- **WHAT YOU WILL DO**
Copy every line of the records below word for word, omitting the pictures.

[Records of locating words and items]
** Begin **
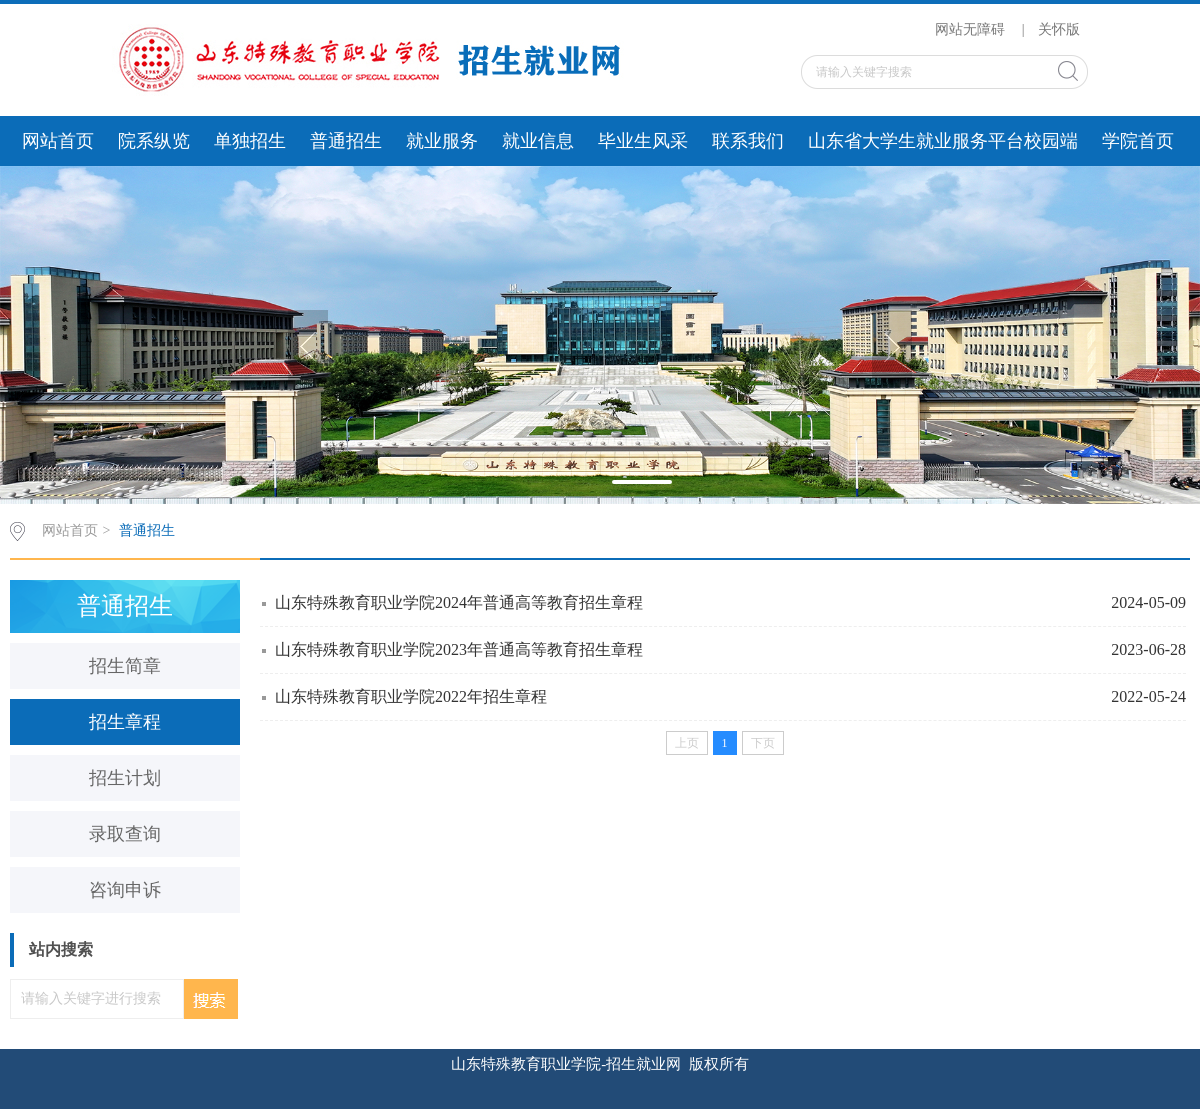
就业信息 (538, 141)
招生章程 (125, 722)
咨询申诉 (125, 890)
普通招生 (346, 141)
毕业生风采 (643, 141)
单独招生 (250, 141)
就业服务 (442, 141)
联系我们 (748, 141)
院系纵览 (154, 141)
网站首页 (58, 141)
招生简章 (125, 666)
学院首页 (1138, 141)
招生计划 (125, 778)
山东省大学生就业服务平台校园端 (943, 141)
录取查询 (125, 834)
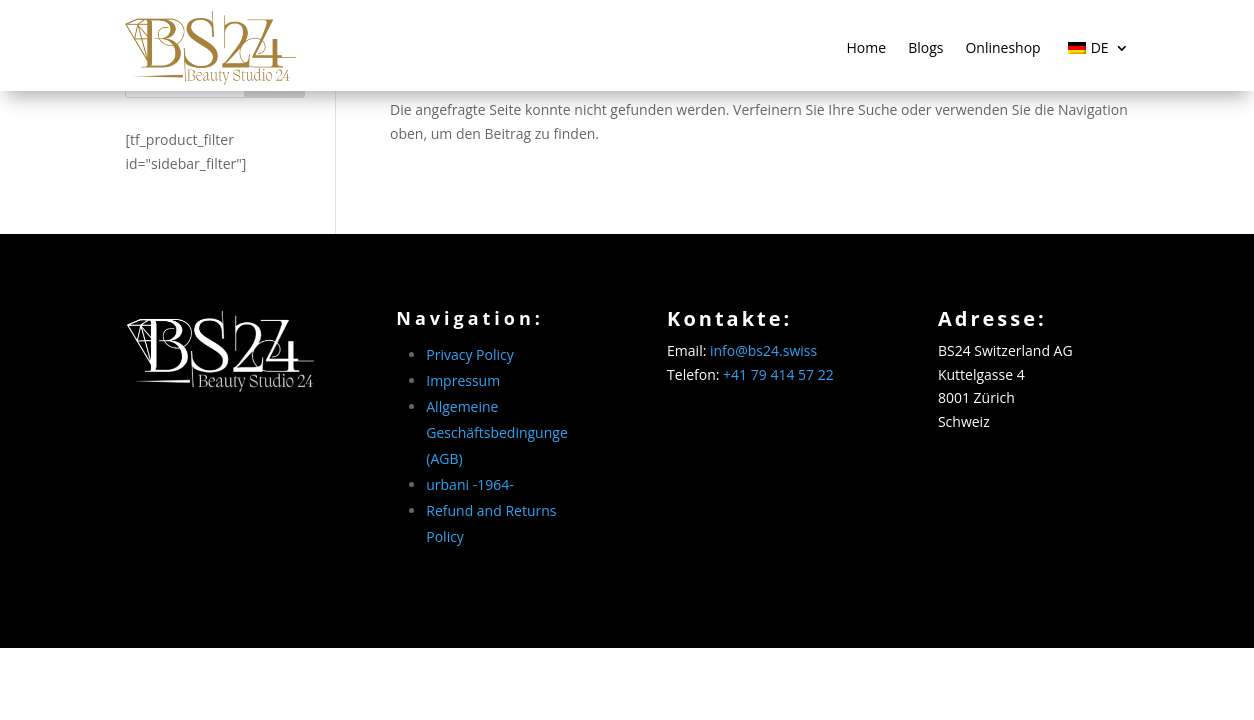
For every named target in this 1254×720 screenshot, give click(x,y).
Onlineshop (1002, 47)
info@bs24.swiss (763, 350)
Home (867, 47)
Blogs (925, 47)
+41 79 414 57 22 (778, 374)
** End **
- **RESPONSE BELOW**
就业信息 (538, 141)
招生章程 (125, 722)
咨询申诉 (125, 890)
普通招生 (346, 141)
毕业生风采 (643, 141)
单独招生 (250, 141)
就业服务 (442, 141)
联系我们 (748, 141)
院系纵览 (154, 141)
网站首页 (58, 141)
招生简章 (125, 666)
学院首页 (1138, 141)
招生计划 (125, 778)
山东省大学生就业服务平台校园端 (943, 141)
录取查询 (125, 834)
For every named target in this 1254×720 screenshot, give click(x,y).
Onlineshop (1002, 47)
info@bs24.swiss (763, 350)
Home (867, 47)
Blogs (925, 47)
+41 79 414 57 22 (778, 374)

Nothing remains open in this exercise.